Others, however, want the Americans and their allies to leave as fast as they can. These are individuals and parties that have been able to fill part of the gap left by the collapse of the Baathist regime. They are concerned that a longer American presence may result in the spread of ideas and the establishment of rules that would prevent them from imposing their brands of politics on the newly-liberated nation.
The noisiest of these are the so-called Islamists, some of whom have just had a verbal spat with Paul Bremer, the Coalition’s “Pasha” in Baghdad.
It all started with a couple of mullas demanding that Islam be the “foundation” of the future constitution. The demand was echoed by one or two members of the Governing Council, presumably for want of better things to do.
Bremer, a normally cool man who thinks twice before he makes a move, was provoked into a hasty reaction, asserting that he would not sign such a constitution.

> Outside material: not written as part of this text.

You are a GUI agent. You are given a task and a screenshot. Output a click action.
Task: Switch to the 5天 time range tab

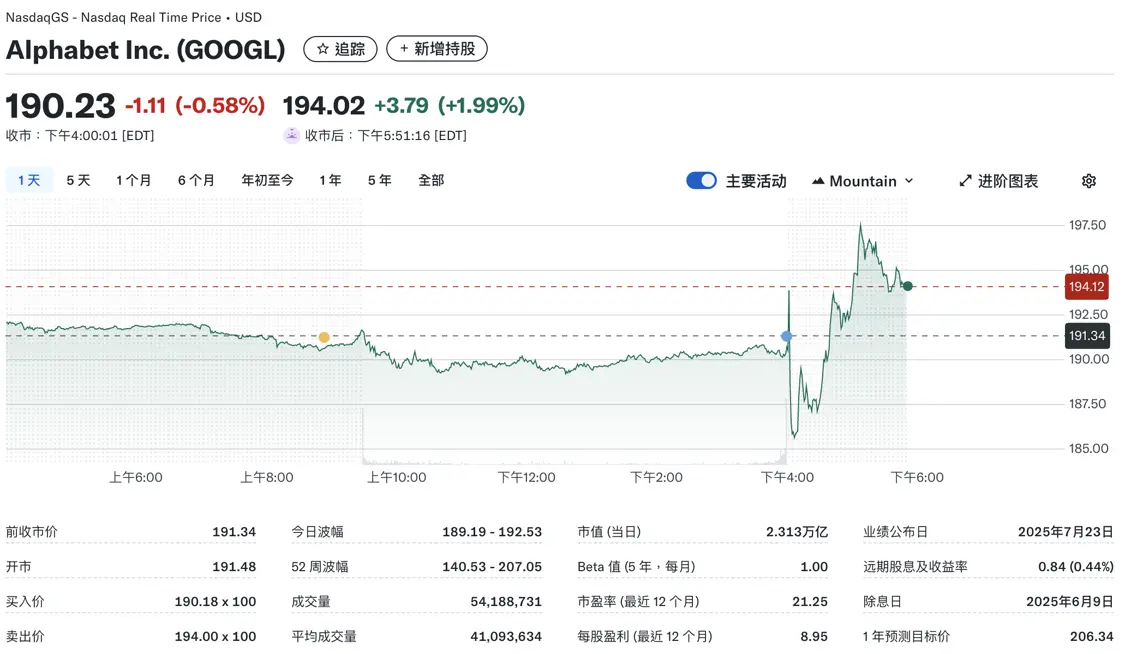78,180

The spat looks like a scene from the theater of the absurd. The mullas who made the initial noises represent no one except their own images in a mirror. Bremer, for his part, was unwise to brandish a veto that belongs to the people of Iraq.

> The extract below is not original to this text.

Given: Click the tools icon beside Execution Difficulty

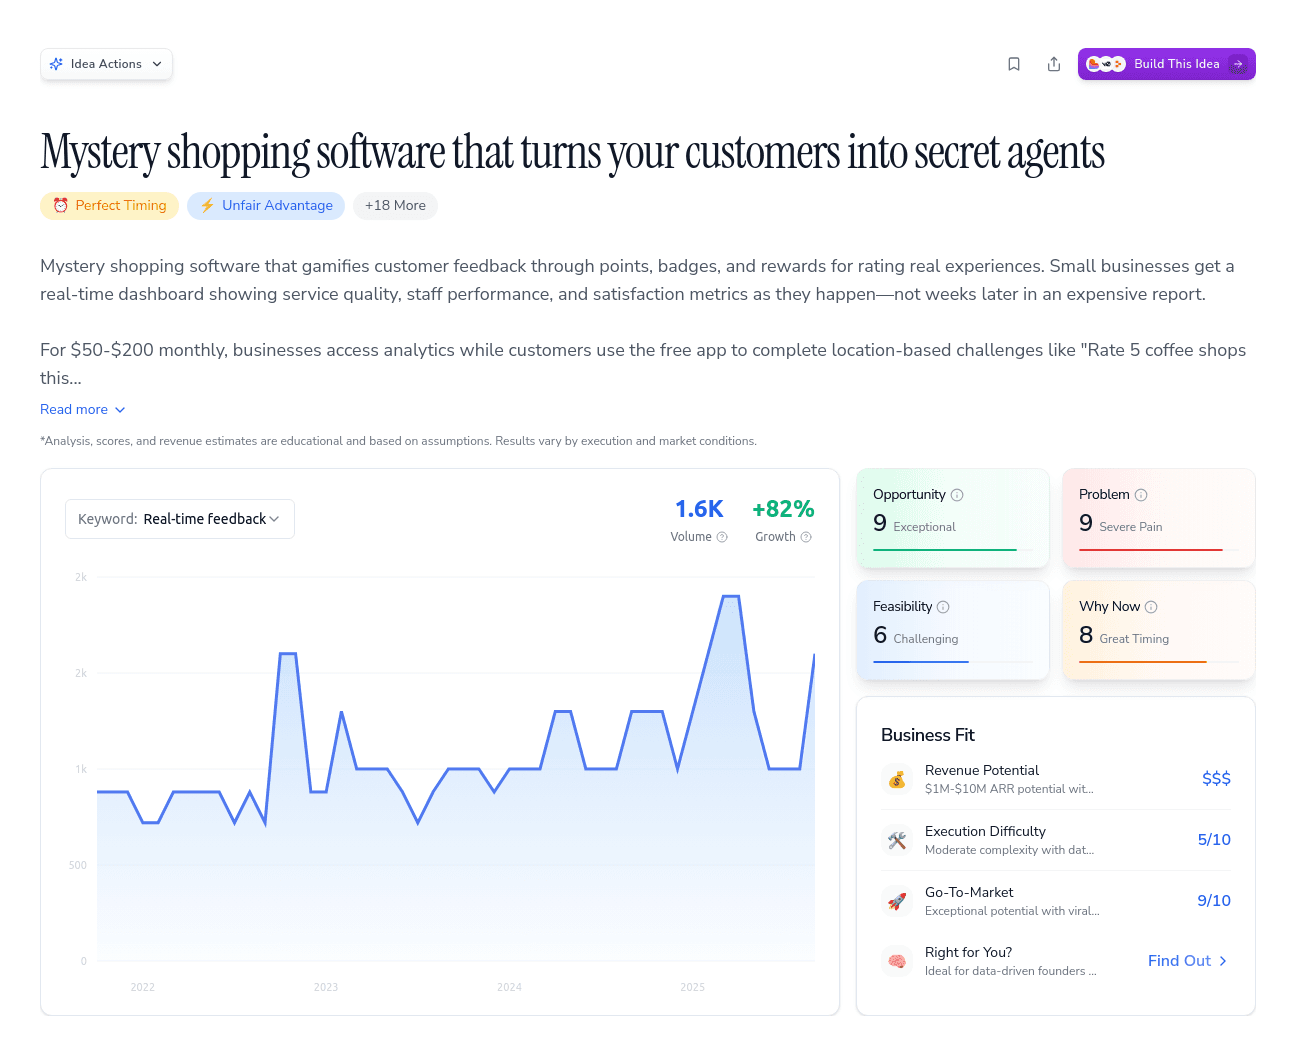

Do the Iraqis want an Islamist regime?
The question is pertinent and must be debated. At least five major public opinion polls conducted since the liberation show that support for such a regime hovers around three to four percent. In one poll, the question whether an Iranian-style Islamic Republic would be suitable for Iraq drew a positive response from only one percent of the respondents.
None of Iraq’s dozen or so political parties — from the secularists to religious Shiites — demands the creation of an Islamic state. Nor can one find a single prominent Iraqi intellectual who would wish to establish a religious regime.
Even the Shiite mullas, starting with their primus inter pares, the Grand Ayatollah Ali-Muhammad Sistani, are not making such a demand.
Anyone with some knowledge of Iraqi Shiism would know that the last thing that Iraq’s Shiites want is a regime like that of the Khomeinists in Iran which, after a quarter of a century of terror and war, is now in deep, possibly terminal, crisis.
Iraqi Shiites opposition to a religious state, however, is not solely doctrinal. It is also dictated by practical politics.
Though Shiites account for some 60 percent of the Iraqis, they cannot be regarded as a monolithic bloc even on issues of faith. Like other Shiites they are divided into dozens of ways (tariqats) and countless forms of allegiance (taqlid). As the Iranian experience has illustrated, it is impossible for Shiites to agree on a single political reading of Islam. But even if such a single reading were to be imposed by conjecture, as was the case in Iran in 1979, it would not be sustainable for long. The Iraqi situation is more complex still because 40 percent of the country’s population are not Shiites and have no reason to accept any Shiite political reading of Islam.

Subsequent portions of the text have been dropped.